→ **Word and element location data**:

#####

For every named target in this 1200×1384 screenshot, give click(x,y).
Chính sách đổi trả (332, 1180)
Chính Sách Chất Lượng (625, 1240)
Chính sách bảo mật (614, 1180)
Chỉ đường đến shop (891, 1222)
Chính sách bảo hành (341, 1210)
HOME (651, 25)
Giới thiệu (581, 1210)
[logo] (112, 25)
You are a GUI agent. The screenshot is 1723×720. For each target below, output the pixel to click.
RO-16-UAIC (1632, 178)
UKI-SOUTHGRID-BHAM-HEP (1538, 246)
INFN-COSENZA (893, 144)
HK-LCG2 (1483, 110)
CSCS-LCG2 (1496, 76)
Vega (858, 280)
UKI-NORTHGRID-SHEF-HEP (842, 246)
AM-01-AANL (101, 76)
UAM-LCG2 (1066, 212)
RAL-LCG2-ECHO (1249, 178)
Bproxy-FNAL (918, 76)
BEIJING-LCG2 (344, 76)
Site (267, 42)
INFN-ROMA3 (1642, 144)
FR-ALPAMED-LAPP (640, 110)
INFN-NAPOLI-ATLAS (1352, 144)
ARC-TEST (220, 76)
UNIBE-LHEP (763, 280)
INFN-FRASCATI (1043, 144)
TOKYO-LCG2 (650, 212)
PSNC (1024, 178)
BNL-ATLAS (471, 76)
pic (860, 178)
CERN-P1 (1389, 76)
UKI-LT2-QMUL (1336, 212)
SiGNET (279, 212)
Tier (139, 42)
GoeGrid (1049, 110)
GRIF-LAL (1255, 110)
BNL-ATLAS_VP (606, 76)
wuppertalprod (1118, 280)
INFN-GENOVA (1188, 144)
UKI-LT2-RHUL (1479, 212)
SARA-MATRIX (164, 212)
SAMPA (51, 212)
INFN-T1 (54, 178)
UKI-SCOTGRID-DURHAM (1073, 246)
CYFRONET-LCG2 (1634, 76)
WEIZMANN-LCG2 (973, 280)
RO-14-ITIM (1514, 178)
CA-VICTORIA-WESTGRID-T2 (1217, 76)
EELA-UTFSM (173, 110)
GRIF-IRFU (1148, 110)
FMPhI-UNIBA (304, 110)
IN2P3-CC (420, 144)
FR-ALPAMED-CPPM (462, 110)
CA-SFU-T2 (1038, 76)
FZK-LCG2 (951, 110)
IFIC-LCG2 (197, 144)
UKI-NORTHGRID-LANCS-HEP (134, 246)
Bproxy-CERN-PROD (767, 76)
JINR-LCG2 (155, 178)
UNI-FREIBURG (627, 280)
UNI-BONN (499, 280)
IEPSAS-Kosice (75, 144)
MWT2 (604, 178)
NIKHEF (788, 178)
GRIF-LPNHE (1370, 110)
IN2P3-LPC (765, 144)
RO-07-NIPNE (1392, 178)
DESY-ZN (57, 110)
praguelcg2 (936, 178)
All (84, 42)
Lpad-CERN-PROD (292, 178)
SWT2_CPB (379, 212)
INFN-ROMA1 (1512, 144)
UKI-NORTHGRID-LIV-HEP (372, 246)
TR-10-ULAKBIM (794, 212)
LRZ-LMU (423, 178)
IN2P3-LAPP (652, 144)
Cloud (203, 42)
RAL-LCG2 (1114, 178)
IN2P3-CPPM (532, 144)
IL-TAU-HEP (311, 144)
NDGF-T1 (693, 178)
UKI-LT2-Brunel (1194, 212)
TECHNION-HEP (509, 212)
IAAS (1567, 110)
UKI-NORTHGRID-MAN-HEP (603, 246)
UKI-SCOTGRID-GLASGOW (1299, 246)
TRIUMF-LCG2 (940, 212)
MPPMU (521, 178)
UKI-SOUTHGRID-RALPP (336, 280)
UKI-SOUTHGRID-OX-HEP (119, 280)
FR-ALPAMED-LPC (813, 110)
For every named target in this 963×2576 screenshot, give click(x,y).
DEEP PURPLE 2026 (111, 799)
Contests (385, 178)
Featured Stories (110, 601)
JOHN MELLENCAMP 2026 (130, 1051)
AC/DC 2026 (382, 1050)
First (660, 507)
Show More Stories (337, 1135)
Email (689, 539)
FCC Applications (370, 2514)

#####

Reproduce the listing above, switching "named target" to "labeled item" wherever it occurs and leaving every other character unchanged.

For every labeled item in this 1200×1384 screenshot, give click(x,y).
Chính sách đổi trả (332, 1180)
Chính Sách Chất Lượng (625, 1240)
Chính sách bảo mật (614, 1180)
Chỉ đường đến shop (891, 1222)
Chính sách bảo hành (341, 1210)
HOME (651, 25)
Giới thiệu (581, 1210)
[logo] (112, 25)
You are a GUI agent. The screenshot is 1723×720. For each target below, output the pixel to click.
RO-16-UAIC (1632, 178)
UKI-SOUTHGRID-BHAM-HEP (1538, 246)
INFN-COSENZA (893, 144)
HK-LCG2 (1483, 110)
CSCS-LCG2 (1496, 76)
Vega (858, 280)
UKI-NORTHGRID-SHEF-HEP (842, 246)
AM-01-AANL (101, 76)
UAM-LCG2 (1066, 212)
RAL-LCG2-ECHO (1249, 178)
Bproxy-FNAL (918, 76)
BEIJING-LCG2 (344, 76)
Site (267, 42)
INFN-ROMA3 (1642, 144)
FR-ALPAMED-LAPP (640, 110)
INFN-NAPOLI-ATLAS (1352, 144)
ARC-TEST (220, 76)
UNIBE-LHEP (763, 280)
INFN-FRASCATI (1043, 144)
TOKYO-LCG2 (650, 212)
PSNC (1024, 178)
BNL-ATLAS (471, 76)
pic (860, 178)
CERN-P1 (1389, 76)
UKI-LT2-QMUL (1336, 212)
SiGNET (279, 212)
Tier (139, 42)
GoeGrid (1049, 110)
GRIF-LAL (1255, 110)
BNL-ATLAS_VP (606, 76)
wuppertalprod (1118, 280)
INFN-GENOVA (1188, 144)
UKI-LT2-RHUL (1479, 212)
SARA-MATRIX (164, 212)
SAMPA (51, 212)
INFN-T1 (54, 178)
UKI-SCOTGRID-DURHAM (1073, 246)
CYFRONET-LCG2 (1634, 76)
WEIZMANN-LCG2 (973, 280)
RO-14-ITIM (1514, 178)
CA-VICTORIA-WESTGRID-T2 (1217, 76)
EELA-UTFSM (173, 110)
GRIF-IRFU (1148, 110)
FMPhI-UNIBA (304, 110)
IN2P3-CC (420, 144)
FR-ALPAMED-CPPM (462, 110)
CA-SFU-T2 (1038, 76)
FZK-LCG2 (951, 110)
IFIC-LCG2 (197, 144)
UKI-NORTHGRID-LANCS-HEP (134, 246)
Bproxy-CERN-PROD (767, 76)
JINR-LCG2 (155, 178)
UNI-FREIBURG (627, 280)
UNI-BONN (499, 280)
IEPSAS-Kosice (75, 144)
MWT2 (604, 178)
NIKHEF (788, 178)
GRIF-LPNHE (1370, 110)
IN2P3-LPC (765, 144)
RO-07-NIPNE (1392, 178)
DESY-ZN (57, 110)
praguelcg2 (936, 178)
All (84, 42)
Lpad-CERN-PROD (292, 178)
SWT2_CPB (379, 212)
INFN-ROMA1 (1512, 144)
UKI-NORTHGRID-LIV-HEP (372, 246)
TR-10-ULAKBIM (794, 212)
LRZ-LMU (423, 178)
IN2P3-LAPP (652, 144)
Cloud (203, 42)
RAL-LCG2 (1114, 178)
IN2P3-CPPM (532, 144)
IL-TAU-HEP (311, 144)
NDGF-T1 (693, 178)
UKI-LT2-Brunel (1194, 212)
TECHNION-HEP (509, 212)
IAAS (1567, 110)
UKI-NORTHGRID-MAN-HEP (603, 246)
UKI-SCOTGRID-GLASGOW (1299, 246)
TRIUMF-LCG2 (940, 212)
MPPMU (521, 178)
UKI-SOUTHGRID-RALPP (336, 280)
UKI-SOUTHGRID-OX-HEP (119, 280)
FR-ALPAMED-LPC (813, 110)
For every labeled item in this 963×2576 screenshot, give click(x,y).
DEEP PURPLE 2026 (111, 799)
Contests (385, 178)
Featured Stories (110, 601)
JOHN MELLENCAMP 2026 (130, 1051)
AC/DC 2026 (382, 1050)
First (660, 507)
Show More Stories (337, 1135)
Email (689, 539)
FCC Applications (370, 2514)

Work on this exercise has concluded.